|A pour of Pliny the Younger last year at Roscoe's|
To set it up, I was arguing that I wished consumers understood how expensive it was for breweries to make barrel-aged beer. That would help them judge whether a $15 bottle of beer was "worth" the price--particularly when compared to a $15 bottle of double IPA that may have been comparatively cheap and easy to produce. Patrick said that, from an economics perspective, I was missing the point. (All bolds are added for emphasis.) From the podcast (slightly edited for clarity):
"The economist in me would say it's all just about the beer itself: is it good or is it bad. If it's good, even if it took you two weeks to ferment and package and you're done, that's what should determine the price. What you're saying is that the process that goes into it matters to you. Obviously the process can add to the cost, so that will drive up the price anyway. But you're more willing to pay a higher price if you know [that it cost more to produce]?"
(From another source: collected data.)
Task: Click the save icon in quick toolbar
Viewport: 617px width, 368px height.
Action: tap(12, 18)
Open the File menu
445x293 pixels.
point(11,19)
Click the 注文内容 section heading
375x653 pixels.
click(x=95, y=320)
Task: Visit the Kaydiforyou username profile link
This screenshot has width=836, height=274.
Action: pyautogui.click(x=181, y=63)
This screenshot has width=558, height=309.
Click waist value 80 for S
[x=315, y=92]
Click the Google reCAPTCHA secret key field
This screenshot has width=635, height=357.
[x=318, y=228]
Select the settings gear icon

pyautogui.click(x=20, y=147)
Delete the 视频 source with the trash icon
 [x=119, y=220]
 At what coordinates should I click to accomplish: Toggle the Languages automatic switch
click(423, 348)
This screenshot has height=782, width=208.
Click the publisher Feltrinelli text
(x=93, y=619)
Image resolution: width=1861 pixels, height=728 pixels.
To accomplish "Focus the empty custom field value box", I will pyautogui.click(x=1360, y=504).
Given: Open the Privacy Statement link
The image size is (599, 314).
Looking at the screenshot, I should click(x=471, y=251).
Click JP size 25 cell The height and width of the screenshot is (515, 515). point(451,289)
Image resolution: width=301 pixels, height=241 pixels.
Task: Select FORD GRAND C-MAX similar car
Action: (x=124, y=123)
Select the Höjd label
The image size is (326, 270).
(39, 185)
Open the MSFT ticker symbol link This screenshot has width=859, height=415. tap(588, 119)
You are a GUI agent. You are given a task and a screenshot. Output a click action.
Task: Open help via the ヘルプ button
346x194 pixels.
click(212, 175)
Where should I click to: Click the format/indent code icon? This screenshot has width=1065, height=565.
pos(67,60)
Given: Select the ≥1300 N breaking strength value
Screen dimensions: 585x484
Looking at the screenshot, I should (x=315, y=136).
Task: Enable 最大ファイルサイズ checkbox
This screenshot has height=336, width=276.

I answered, yes, I am willing to pay more if I know a beer costs more to produce--arguing a pretty standard beer geek position. Patrick continued:
"Well, that's okay; I can understand your philosophy. And there's actually some sort-of economics in there in the sense that efficient markets require complete information. And that requires that you know what the product means to you. As an economist, it's the market that determines the price. So when you say a brewer wants to charge you this much, it's true--you put a price out there and it sells or it doesn't at that price."
"What I would say is that it's clear barrel-aging imparts very distinct flavors that you can't get elsewhere. If A-B had figured out how to make a chemical and added it to a beer, then you'd have all kinds of 'barrel-aged' Bud. It imparts unique flavor characteristics and profiles that you can't get any other way and those are clearly something consumers are willing to pay for. And that's a good thing, because otherwise you wouldn't see barrel-aged beers; it just wouldn't be cost-effective. There wouldn't be any economics behind it. The market, at least now, values them [barrel-aged beers]. If there comes a time when the market gets tired of these flavors, they'll suffer."
Patrick's making a very interesting distinction here. If I think about other product categories, I can see how often cost and price are not highly correlated. A bag made by Prada may be priced at $1500 but only cost a bit more to make than a bag made by Michael Kors that sells for $150. More Patrick:
"Talking to beer people about beer prices is fascinating, because it's not really about beer markets. They take this stuff very seriously. You get into things like the morality of these prices. But to an economist it's all quite clear--there's a supply and there's a demand. So for something like Pliny the Younger, they keep the supply down and the demand huge and boom, prices skyrocket. It's the beauty of markets at work."Patrick made one final comment about the economics of pricing that is very important to consider in all of this. We used Pliny the Younger as the example in the podcast, and it's actually not a very good one. Something bottled like Three Floyds Dark Lord. But don't pay attention to the beer, pay attention to the principle Patrick's describing.
"One of the other points I wanted to make about prices is this. You have to ration Pliny the Younger somehow. Think of different ways you could ration Pliny the Younger. You could make everyone line up three days in advance--sure, that's one way you can ration. But typically markets ration through prices. The way the market rations it is that the people who value Pliny the Younger the most are the ones who get Pliny the Younger."Food for thought. None of what Patrick says here necessarily negates the points many beer geeks make about pricing--except to say that they are not making arguments relevant to economics. Markets have an elegant simplicity about them, but as citizens we don't have to submit to their tyranny. They do ration, and we may not agree with the way they do it. In the US, the way we ration health care is by providing extremely expensive services to the people who can afford it and nothing or very little to those who can't. Other countries choose to address the rationing question differently, by offering slightly less expensive services to a wider variety of people. But I find Patrick's points of view so valuable because they clarify my own thinking.